Stored data entries:

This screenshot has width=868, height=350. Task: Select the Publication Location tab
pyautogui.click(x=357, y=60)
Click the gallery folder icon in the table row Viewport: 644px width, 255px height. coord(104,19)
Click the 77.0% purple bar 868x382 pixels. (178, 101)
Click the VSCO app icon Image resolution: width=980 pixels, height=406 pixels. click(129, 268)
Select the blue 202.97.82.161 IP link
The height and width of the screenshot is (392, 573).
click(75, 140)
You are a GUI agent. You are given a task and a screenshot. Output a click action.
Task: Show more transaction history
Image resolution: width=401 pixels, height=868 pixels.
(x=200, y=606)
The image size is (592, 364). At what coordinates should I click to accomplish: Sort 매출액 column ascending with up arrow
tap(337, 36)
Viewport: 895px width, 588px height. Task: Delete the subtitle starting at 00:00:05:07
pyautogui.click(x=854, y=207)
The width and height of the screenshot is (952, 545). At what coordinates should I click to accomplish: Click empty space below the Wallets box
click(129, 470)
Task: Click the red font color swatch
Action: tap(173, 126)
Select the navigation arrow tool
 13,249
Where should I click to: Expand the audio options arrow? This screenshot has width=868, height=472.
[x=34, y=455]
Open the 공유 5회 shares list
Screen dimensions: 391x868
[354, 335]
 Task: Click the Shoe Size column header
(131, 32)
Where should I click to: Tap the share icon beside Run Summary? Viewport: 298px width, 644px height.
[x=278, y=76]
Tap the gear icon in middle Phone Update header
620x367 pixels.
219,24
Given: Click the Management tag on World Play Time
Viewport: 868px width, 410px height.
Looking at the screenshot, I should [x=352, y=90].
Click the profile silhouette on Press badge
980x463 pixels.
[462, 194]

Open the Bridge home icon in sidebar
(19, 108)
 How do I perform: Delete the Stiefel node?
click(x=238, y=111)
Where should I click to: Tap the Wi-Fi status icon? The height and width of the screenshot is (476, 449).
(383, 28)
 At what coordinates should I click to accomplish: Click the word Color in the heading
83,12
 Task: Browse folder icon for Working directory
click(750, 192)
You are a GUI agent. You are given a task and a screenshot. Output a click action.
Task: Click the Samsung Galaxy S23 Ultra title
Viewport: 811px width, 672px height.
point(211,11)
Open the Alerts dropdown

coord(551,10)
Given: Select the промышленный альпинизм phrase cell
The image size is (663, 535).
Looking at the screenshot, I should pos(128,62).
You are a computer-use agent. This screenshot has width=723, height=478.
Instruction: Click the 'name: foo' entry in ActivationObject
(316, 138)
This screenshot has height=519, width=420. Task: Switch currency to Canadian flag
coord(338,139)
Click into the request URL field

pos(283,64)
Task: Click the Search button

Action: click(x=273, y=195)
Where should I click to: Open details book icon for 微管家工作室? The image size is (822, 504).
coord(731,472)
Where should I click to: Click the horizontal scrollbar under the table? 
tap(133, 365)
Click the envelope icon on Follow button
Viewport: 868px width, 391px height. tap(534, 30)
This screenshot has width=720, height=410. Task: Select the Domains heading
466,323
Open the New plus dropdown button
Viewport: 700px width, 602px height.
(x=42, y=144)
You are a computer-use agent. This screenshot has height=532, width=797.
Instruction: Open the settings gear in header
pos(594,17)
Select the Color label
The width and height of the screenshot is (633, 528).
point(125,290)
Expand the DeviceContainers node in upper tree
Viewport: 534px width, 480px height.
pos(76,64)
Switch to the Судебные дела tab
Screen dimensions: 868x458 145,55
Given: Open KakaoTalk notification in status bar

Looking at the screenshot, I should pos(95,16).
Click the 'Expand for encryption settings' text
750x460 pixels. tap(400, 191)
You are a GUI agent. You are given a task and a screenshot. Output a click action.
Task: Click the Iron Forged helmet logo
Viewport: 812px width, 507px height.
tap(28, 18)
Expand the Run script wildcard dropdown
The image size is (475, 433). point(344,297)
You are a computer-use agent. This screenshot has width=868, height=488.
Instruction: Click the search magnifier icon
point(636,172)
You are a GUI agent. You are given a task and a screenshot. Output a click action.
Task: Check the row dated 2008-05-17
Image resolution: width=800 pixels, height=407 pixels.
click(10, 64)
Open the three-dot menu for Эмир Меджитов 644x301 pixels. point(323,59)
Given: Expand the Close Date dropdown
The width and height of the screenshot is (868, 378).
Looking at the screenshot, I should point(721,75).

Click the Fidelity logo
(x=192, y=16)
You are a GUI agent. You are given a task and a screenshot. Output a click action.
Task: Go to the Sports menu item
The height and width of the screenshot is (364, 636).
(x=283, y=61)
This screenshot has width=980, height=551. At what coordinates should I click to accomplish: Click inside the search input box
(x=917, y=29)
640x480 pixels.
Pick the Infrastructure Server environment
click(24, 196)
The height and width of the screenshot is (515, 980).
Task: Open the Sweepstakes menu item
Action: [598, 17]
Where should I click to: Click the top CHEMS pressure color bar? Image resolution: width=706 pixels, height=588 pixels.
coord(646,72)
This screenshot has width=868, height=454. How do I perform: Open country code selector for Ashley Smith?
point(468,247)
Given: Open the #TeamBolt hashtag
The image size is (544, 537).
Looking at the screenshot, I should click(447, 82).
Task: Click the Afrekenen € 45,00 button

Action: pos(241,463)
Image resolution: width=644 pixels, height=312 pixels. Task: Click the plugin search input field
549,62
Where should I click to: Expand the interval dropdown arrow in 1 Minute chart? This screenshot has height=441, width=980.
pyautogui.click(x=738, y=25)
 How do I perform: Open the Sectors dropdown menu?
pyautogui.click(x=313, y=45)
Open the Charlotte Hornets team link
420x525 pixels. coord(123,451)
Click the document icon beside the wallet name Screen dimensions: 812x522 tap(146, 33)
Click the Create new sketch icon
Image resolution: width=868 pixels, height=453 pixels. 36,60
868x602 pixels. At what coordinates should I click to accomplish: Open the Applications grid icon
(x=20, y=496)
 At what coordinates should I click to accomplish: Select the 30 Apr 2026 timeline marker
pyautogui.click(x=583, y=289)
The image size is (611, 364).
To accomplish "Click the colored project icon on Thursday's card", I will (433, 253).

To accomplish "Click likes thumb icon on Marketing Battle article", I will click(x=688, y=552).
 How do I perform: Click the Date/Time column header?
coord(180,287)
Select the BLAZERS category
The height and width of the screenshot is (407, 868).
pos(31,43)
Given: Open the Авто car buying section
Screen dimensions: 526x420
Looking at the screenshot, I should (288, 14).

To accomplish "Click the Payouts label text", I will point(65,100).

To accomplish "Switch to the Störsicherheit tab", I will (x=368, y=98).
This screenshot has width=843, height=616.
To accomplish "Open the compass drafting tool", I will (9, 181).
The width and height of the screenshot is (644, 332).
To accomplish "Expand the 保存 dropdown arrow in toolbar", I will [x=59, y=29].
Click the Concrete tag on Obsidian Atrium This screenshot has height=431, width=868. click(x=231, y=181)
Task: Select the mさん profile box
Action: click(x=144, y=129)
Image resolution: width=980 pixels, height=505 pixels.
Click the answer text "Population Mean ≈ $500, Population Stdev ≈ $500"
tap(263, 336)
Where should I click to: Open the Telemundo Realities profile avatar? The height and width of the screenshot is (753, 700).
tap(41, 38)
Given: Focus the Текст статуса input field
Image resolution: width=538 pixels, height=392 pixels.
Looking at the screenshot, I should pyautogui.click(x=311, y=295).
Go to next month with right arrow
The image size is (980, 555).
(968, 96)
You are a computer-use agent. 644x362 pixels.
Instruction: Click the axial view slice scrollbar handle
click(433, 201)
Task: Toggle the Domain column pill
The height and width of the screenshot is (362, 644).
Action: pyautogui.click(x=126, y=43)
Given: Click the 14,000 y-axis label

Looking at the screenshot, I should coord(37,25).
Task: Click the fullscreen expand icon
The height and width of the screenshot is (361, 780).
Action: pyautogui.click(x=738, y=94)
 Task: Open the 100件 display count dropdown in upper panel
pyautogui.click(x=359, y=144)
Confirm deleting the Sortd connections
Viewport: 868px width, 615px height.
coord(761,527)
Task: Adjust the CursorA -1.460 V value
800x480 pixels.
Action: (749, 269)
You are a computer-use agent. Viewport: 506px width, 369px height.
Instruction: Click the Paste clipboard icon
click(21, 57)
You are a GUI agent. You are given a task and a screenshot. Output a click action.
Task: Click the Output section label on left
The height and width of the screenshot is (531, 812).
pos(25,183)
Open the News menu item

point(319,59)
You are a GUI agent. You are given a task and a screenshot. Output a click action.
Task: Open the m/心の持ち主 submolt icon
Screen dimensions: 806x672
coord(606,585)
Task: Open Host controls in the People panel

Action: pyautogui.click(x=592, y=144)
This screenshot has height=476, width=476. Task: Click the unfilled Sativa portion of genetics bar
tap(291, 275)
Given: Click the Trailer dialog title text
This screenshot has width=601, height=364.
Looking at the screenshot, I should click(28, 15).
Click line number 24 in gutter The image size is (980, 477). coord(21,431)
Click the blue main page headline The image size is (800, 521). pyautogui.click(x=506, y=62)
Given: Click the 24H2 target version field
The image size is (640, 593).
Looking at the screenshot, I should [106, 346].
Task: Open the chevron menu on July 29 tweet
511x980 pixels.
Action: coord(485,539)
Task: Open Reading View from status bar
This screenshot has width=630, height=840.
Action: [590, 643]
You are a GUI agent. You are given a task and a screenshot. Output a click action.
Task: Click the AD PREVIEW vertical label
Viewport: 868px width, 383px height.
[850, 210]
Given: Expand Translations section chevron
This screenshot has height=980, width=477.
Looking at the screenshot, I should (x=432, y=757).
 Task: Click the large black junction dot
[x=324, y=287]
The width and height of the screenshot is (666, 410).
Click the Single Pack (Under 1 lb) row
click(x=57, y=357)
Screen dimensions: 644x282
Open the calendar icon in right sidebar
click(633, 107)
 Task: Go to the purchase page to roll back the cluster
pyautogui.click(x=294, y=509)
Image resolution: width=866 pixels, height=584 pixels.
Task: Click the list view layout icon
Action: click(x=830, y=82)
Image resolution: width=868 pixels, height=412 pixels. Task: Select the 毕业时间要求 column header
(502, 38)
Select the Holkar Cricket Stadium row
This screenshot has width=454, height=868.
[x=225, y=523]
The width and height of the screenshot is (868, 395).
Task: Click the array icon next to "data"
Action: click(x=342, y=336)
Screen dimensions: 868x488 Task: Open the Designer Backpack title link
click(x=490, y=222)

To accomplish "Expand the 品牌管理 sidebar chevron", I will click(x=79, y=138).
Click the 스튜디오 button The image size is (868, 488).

#### Try it:
Above are the records. Identify each line that contains the word "section".

#### Solution for this problem:
Given: Open the Авто car buying section
Task: Click the Output section label on left
Given: Expand Translations section chevron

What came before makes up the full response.